WHAT YOU ARE ASKED TO DO: Each line that contains "computer" needs to be copied from the listing.
====== LISTED ENTRIES
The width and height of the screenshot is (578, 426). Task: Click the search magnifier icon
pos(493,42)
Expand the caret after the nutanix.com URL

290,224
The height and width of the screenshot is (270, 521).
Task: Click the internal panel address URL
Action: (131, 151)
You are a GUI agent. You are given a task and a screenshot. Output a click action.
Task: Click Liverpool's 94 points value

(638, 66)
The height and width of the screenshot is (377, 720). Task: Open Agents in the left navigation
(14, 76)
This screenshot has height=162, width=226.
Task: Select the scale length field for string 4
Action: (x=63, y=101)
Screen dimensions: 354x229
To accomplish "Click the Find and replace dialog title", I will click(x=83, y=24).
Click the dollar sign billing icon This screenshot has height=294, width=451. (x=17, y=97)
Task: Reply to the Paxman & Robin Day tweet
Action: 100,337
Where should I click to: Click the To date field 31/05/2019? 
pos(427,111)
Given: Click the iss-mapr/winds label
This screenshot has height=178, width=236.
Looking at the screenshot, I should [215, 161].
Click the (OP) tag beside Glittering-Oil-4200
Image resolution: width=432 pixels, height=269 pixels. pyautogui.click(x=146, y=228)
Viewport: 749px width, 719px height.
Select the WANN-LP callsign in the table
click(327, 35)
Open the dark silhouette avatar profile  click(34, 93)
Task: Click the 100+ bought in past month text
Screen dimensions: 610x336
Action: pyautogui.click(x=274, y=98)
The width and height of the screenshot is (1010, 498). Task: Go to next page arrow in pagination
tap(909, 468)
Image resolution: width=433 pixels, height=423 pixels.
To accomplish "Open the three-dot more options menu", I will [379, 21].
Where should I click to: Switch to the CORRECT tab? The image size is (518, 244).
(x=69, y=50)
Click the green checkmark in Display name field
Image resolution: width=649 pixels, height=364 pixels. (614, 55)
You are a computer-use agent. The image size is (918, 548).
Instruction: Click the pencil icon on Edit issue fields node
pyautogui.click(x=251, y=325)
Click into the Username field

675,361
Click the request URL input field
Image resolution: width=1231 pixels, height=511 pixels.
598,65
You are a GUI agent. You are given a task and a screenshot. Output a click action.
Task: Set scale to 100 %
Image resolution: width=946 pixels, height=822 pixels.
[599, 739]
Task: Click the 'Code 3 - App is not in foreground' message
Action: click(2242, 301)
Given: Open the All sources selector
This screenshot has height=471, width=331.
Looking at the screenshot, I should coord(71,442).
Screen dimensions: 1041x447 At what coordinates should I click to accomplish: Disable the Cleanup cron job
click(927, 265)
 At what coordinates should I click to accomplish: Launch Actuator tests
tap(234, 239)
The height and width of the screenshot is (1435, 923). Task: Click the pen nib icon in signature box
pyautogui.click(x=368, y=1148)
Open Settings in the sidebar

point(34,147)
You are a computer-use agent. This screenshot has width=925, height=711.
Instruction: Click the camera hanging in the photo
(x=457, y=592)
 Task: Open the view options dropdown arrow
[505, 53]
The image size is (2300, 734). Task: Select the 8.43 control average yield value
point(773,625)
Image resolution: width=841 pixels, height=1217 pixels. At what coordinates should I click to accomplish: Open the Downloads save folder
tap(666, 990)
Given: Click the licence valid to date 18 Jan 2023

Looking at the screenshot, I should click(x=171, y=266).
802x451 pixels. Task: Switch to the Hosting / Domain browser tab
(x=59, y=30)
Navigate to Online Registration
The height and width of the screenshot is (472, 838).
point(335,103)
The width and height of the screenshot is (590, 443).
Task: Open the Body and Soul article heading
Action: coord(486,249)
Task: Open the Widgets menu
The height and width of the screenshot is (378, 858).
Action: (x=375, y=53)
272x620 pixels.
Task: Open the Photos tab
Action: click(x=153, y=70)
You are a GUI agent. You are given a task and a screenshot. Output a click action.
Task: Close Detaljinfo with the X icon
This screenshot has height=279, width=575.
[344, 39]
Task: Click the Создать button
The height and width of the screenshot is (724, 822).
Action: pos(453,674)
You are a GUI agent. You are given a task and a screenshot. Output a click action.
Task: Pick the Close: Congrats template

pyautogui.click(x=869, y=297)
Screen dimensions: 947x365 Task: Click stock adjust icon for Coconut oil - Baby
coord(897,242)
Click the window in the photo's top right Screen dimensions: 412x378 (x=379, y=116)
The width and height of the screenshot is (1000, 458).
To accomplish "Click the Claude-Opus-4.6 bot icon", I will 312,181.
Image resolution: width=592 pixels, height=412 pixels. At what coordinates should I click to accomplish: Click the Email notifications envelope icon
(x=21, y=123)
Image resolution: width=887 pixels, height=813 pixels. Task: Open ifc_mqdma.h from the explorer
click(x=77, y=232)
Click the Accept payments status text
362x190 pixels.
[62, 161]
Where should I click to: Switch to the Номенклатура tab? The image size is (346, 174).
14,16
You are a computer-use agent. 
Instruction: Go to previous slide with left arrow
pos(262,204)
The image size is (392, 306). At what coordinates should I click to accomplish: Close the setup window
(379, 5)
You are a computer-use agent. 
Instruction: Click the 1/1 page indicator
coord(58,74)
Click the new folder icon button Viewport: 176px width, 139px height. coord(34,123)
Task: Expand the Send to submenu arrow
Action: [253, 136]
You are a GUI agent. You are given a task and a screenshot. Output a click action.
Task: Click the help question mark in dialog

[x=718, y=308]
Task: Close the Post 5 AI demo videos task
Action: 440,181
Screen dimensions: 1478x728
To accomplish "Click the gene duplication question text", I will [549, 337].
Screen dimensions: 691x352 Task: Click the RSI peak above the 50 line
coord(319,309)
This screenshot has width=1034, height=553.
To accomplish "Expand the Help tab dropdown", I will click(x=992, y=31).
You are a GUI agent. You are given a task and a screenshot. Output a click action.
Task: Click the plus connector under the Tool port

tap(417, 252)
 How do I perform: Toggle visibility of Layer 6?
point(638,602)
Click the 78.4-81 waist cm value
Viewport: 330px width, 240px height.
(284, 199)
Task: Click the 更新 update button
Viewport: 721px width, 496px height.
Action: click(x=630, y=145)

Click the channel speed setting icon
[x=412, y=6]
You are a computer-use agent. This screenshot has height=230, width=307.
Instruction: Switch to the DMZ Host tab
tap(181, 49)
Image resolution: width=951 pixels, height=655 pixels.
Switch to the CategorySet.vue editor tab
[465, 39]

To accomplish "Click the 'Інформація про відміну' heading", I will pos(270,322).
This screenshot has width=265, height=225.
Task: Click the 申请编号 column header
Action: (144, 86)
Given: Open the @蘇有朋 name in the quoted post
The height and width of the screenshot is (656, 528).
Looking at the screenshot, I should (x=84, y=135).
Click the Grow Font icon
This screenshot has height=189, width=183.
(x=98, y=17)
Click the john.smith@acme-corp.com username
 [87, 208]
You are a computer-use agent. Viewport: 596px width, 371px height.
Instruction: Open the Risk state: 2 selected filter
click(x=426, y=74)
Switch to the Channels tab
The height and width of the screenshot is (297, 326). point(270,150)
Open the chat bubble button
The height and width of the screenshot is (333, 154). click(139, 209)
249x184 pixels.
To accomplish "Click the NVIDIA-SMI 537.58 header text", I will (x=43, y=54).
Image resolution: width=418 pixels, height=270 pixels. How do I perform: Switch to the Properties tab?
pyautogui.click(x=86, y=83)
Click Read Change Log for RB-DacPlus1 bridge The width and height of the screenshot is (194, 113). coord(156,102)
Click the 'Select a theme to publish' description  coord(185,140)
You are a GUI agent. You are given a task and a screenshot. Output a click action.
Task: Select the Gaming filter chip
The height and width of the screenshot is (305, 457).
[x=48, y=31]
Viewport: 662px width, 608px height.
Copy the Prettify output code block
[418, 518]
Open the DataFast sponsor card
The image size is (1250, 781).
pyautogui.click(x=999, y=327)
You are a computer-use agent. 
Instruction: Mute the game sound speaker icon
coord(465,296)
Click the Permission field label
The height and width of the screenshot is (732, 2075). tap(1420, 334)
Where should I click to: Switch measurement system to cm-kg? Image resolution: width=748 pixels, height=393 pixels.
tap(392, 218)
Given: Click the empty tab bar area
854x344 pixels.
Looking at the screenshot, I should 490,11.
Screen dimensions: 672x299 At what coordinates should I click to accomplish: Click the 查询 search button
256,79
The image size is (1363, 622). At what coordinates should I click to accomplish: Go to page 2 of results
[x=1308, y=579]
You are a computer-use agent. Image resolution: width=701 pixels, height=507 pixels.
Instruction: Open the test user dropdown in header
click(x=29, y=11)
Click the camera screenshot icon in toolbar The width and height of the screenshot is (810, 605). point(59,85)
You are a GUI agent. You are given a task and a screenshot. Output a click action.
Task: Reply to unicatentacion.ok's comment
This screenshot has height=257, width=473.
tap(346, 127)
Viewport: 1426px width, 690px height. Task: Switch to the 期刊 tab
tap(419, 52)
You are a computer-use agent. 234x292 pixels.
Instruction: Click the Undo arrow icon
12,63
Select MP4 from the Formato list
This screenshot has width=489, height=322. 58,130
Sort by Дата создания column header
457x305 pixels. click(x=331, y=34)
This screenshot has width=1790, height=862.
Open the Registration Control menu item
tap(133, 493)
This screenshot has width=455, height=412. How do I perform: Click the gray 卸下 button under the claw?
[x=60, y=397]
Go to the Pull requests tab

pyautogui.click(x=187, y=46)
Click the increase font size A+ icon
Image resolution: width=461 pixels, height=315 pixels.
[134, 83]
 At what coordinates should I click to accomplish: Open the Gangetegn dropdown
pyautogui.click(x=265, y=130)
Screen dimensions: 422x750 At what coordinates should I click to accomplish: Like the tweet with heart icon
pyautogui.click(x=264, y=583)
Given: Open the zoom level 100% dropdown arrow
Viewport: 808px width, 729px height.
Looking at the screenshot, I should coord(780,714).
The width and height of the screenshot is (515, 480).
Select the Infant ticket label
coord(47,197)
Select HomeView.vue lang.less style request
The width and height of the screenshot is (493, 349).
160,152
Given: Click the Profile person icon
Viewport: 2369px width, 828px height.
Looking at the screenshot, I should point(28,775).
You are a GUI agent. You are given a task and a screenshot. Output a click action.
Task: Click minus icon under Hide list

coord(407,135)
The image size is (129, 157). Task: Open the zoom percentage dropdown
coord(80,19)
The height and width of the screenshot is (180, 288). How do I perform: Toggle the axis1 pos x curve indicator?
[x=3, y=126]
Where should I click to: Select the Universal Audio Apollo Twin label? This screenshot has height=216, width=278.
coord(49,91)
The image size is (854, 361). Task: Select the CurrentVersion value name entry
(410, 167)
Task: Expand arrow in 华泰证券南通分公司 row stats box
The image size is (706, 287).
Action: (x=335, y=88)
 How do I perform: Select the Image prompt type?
============
THE ANSWER:
You are a computer-use agent. The image size is (918, 548).
You are a computer-use agent. This screenshot has width=925, height=711.
You are a computer-use agent. 
You are a computer-use agent. 
You are a computer-use agent. This screenshot has height=230, width=307.
You are a computer-use agent. Viewport: 596px width, 371px height.
You are a computer-use agent. 
You are a computer-use agent. Image resolution: width=701 pixels, height=507 pixels.
You are a computer-use agent. 234x292 pixels.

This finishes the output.